Sob a gestão de Cidorgeton, a DENARC alcançou resultados jamais registrados no estado. Em apenas quatro meses, a delegacia protagonizou operações de grande impacto no enfrentamento ao tráfico de drogas, desmontando rotas criminosas e atingindo organizações com ramificações nacionais e internacionais. Um dos casos mais emblemáticos foi a apreensão de toneladas de cocaína encontradas em uma embarcação na praia da Redinha, em Natal — considerada uma das maiores já realizadas no Rio Grande do Norte.
Outro marco foi a Operação Terceiro Eixo, deflagrada em conjunto com a Polícia Civil e a Receita Federal, que resultou na apreensão de 111 quilos de cocaína no Distrito Industrial de Emaús, em Parnamirim. Avaliada em mais de R$ 150 milhões, a carga representou um golpe direto no coração do crime organizado, algo raro e extremamente relevante no cenário estadual.
Apesar dos números expressivos e do reconhecimento interno, a decisão do Governo do Estado de remover o delegado do cargo causou surpresa e indignação dentro da própria Polícia Civil. Agentes ouvidos pela imprensa relataram perplexidade com a medida e classificaram a saída como injustificável diante dos resultados apresentados.
“É no mínimo estranho afastar um delegado quando a delegacia bate recordes históricos de apreensões”, afirmou um policial civil, sob condição de anonimato. “Os números falam por si. Nunca se apreendeu tanto em tão pouco tempo no RN.”
A decisão levanta questionamentos sérios sobre as prioridades da gestão estadual na área da segurança pública. Em vez de fortalecer equipes que demonstram eficiência, o governo opta por desarticular um trabalho técnico, estratégico e comprovadamente eficaz, passando à sociedade a sensação de descontinuidade, improviso e falta de compromisso com o combate real ao tráfico de drogas.
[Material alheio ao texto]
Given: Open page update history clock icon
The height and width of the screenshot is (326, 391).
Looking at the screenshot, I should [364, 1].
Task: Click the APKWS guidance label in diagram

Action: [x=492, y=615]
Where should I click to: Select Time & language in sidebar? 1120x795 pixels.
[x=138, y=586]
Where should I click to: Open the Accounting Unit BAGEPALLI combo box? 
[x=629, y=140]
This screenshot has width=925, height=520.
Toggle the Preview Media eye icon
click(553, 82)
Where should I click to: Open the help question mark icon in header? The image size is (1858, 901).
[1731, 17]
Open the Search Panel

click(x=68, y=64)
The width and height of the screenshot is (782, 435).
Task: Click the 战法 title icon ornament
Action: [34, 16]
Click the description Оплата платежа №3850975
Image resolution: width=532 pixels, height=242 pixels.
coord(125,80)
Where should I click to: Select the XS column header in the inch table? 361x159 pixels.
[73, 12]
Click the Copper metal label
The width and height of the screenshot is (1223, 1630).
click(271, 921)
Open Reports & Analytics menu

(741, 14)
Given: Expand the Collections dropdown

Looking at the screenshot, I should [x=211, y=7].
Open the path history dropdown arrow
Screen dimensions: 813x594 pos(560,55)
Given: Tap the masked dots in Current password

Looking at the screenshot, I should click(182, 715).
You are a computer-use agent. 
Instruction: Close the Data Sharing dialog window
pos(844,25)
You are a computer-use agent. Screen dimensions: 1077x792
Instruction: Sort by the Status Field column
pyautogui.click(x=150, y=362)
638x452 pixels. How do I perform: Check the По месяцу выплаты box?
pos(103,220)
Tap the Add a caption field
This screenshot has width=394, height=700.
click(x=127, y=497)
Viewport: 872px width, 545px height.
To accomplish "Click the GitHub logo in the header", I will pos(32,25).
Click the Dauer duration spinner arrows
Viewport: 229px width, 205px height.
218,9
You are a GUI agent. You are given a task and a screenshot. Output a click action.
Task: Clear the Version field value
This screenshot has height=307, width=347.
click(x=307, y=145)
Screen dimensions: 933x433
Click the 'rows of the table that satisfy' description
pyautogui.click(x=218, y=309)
Em um estado sufocado pela violência e pelo avanço das facções criminosas, atitudes como essa não apenas enfraquecem as instituições policiais, mas também alimentam a desconfiança da população em relação às decisões do Executivo. O afastamento de quem entrega resultados concretos expõe um governo desconectado da realidade das ruas e incapaz de reconhecer o mérito dentro de sua própria estrutura.
A pergunta que fica é simples e inquietante: quem perde com a saída de Cidorgeton Pinheiro da DENARC? Certamente não é o crime organizado.